Within the listing below, filter for "agent" and copy every matching line.

** The data **
════

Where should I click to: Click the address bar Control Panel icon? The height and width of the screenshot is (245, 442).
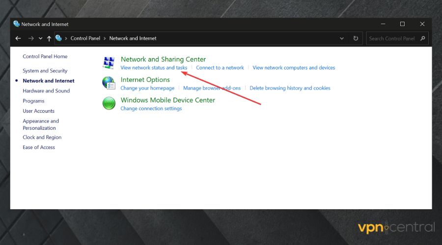tap(59, 38)
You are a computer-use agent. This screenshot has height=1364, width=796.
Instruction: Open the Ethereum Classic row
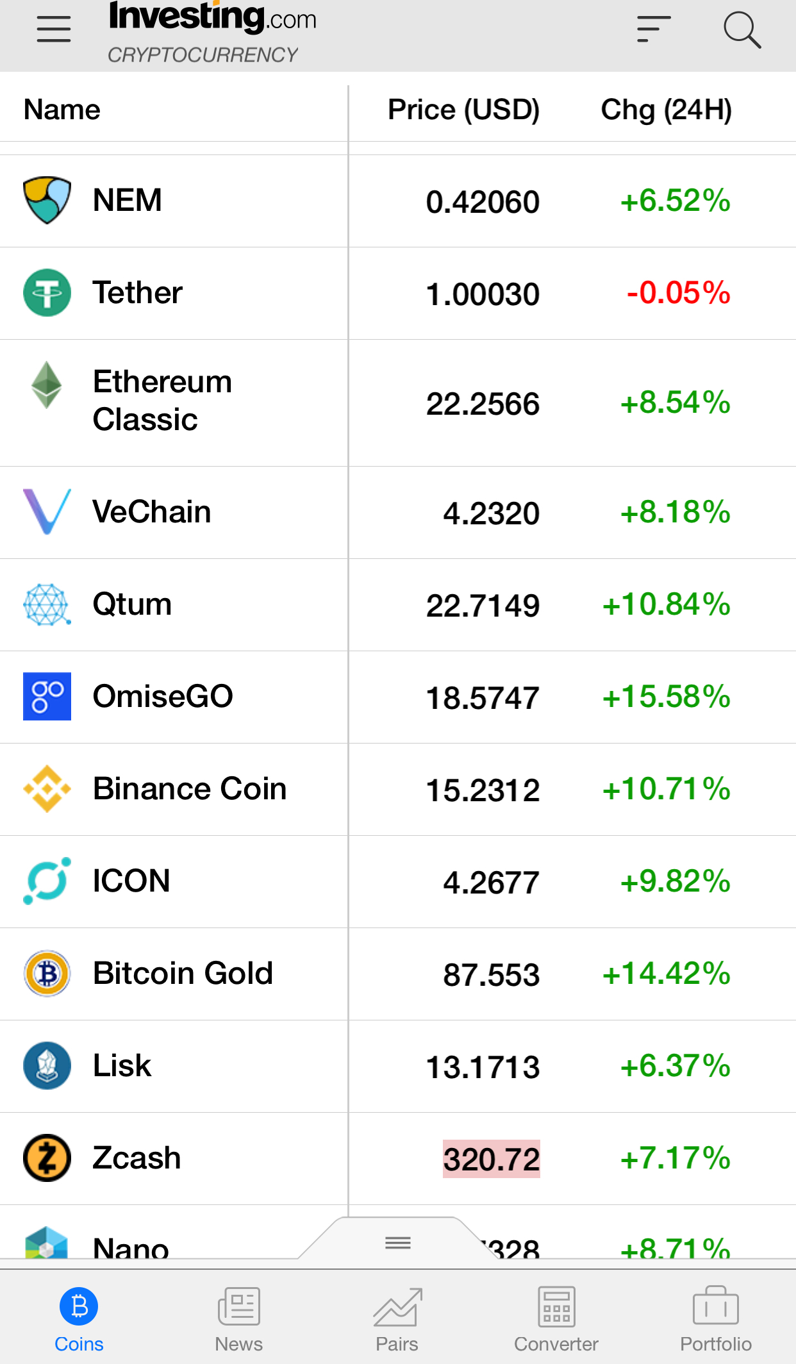point(398,403)
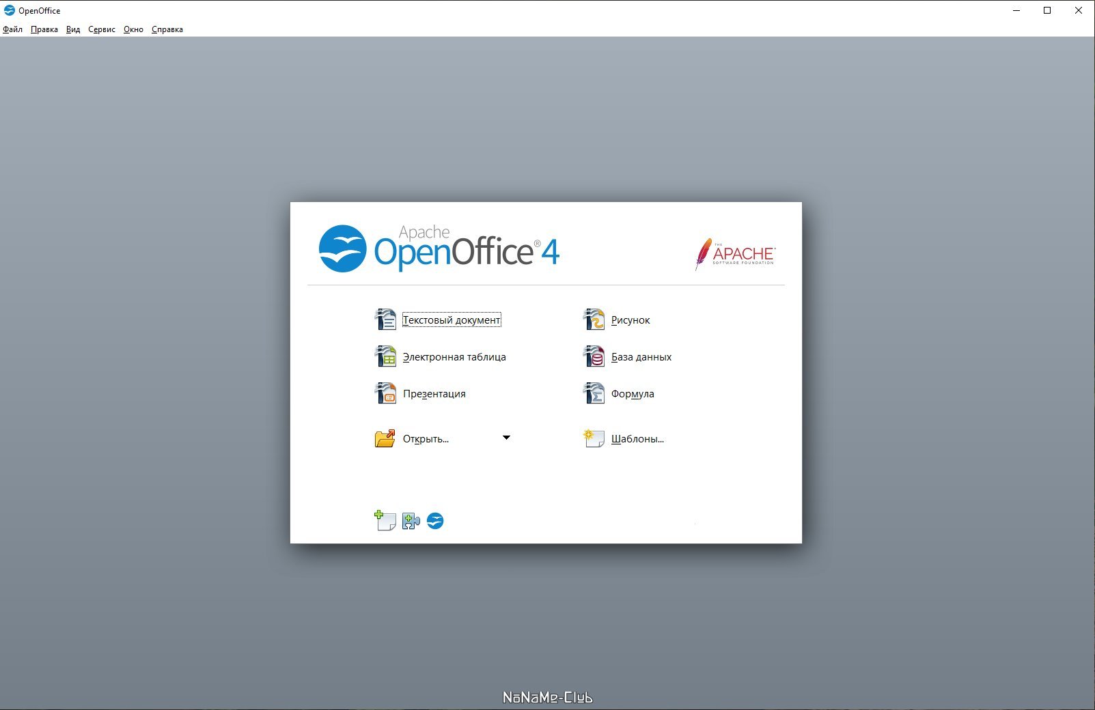Click the add extensions puzzle piece icon
The height and width of the screenshot is (710, 1095).
point(411,521)
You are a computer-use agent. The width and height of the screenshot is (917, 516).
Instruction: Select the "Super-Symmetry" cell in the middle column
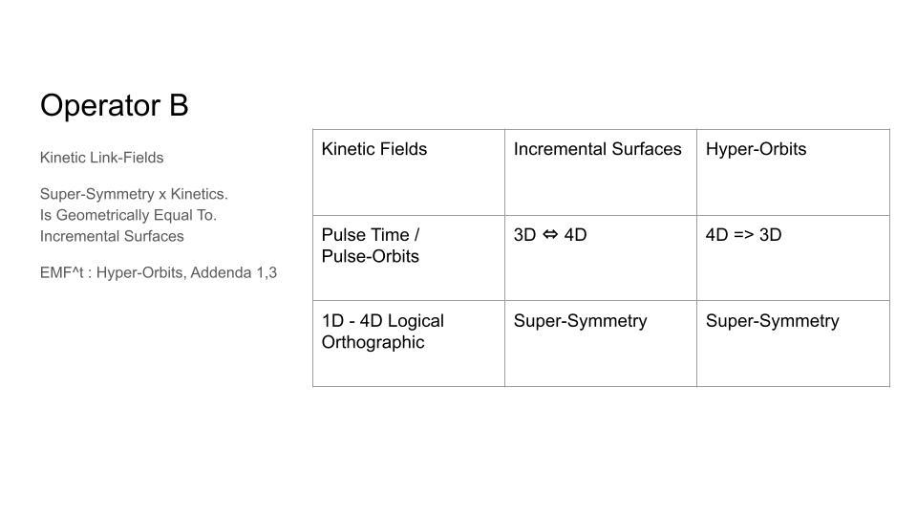pyautogui.click(x=580, y=321)
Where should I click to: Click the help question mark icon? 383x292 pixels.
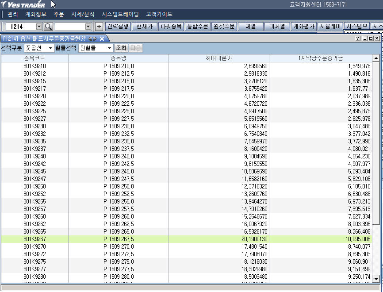pos(357,39)
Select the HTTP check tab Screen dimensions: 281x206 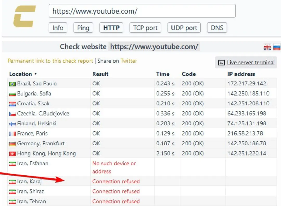pyautogui.click(x=111, y=28)
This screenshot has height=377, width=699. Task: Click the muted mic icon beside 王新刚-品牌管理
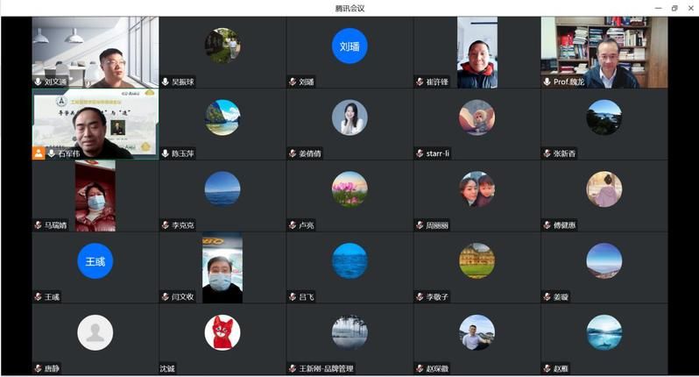point(293,368)
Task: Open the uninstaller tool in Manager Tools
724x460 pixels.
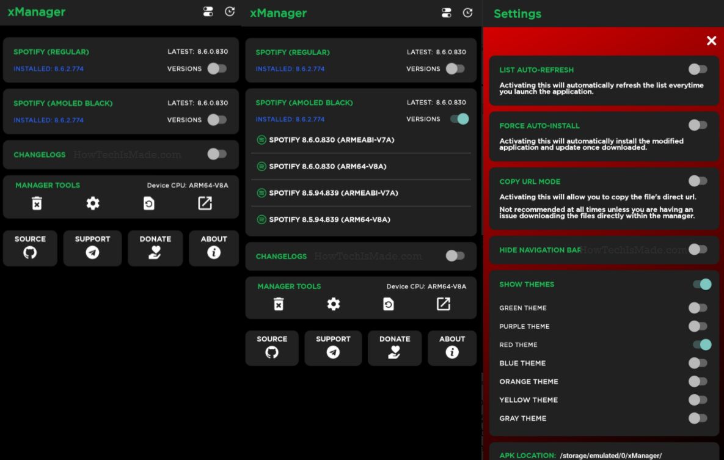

════

** Result of the exercise **
You are a computer-use agent. This screenshot has height=1364, width=796.
You are a computer-use agent. The width and height of the screenshot is (917, 516).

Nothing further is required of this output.